- [Document extract]
-------

–Jalen Robinette (Air Force) struggled a little bit in his first day here, while he showed good hands, he also showed an inability to create separation and get off of the defensive backs. He was repeatedly jammed by West Virginia corner Rasul Douglas, failing to break the press. Robinette looks like a fringe roster spot unless he can find a way to get open.
-East Carolina’s Zay Jones is a highly productive player, but doesn’t appear to have any spectacular traits. He’s a fine catcher with an adequate build. During practices, Jones struggled to get in and out of his breaks. He took too many steps and didn’t accelerate as well as he needed to. There is still value in a reliable short game receiver, though, and Jones can be that. Jones will need to step it up to fit in with the rest of the group.
-Michigan’s Amara Darboh has been one of college football’s hidden gems for a while now. Stiffness in his hips may give him some issues with separation, but Darboh is a quick and nifty player who finds the ball well. He has reliable hands and can make catches that bail out poor placement from the quarterback. Darboh is the type of player who consistently holds a No.2 or No.3 role and produces.

-------

- [Given information]
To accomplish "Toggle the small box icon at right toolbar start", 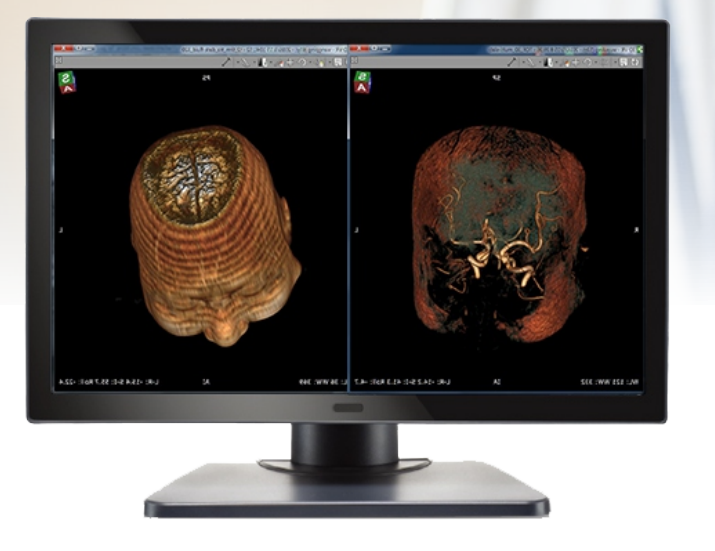I will [x=356, y=62].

-------

- [Actions to take]
**A.** In the receiver scouting notes, translate this sentence into Spanish: "He's a fine catcher with an adequate build."
**B.** According to the receiver scouting notes, which West Virginia corner repeatedly jammed Jalen Robinette?
**C.** Write the next part of the receiver scouting notes, picking up after the last sentence shown.
The listing can be set aside; it plays no part here.

- [Results by task]
**A.** Es un buen receptor con una complexión adecuada.

**B.** Rasul Douglas.

**C.**
-Temple’s Haason Reddick is making the transition from defensive end to inside linebacker, and so far he’s exceed expectations. He’s a remarkably explosive and quick twitch athlete, so his flashes in that area aren’t surprising. But his capability in read steps and working to the perimeter are impressive. He’s a work in progress as a coverage linebacker vs. interior breaking tight ends and keeping track of running backs out of the backfield and there’s some discomfort, but he’s not that far off.
-Of the two small school linebackers here, Simon Fraser’s Jordan Herdman is (as expected) the clear better prospect. Herdman is active in the middle of the field and looks to thump on the inside against underneath receivers and in the run game. Connor Harris of Lindenwood has struggled mightily in coverage and has gotten lost in traffic, the two areas that are most concerning.
–Derek Rivers of Youngstown State had a very strong day, especially in setting the edge as a run defender. He flowed well and held firm against zone blocking plays and looks the part of a 3-4 edge rusher. Dont’ be surprised when he gets top-50 buzz after the NFL combine.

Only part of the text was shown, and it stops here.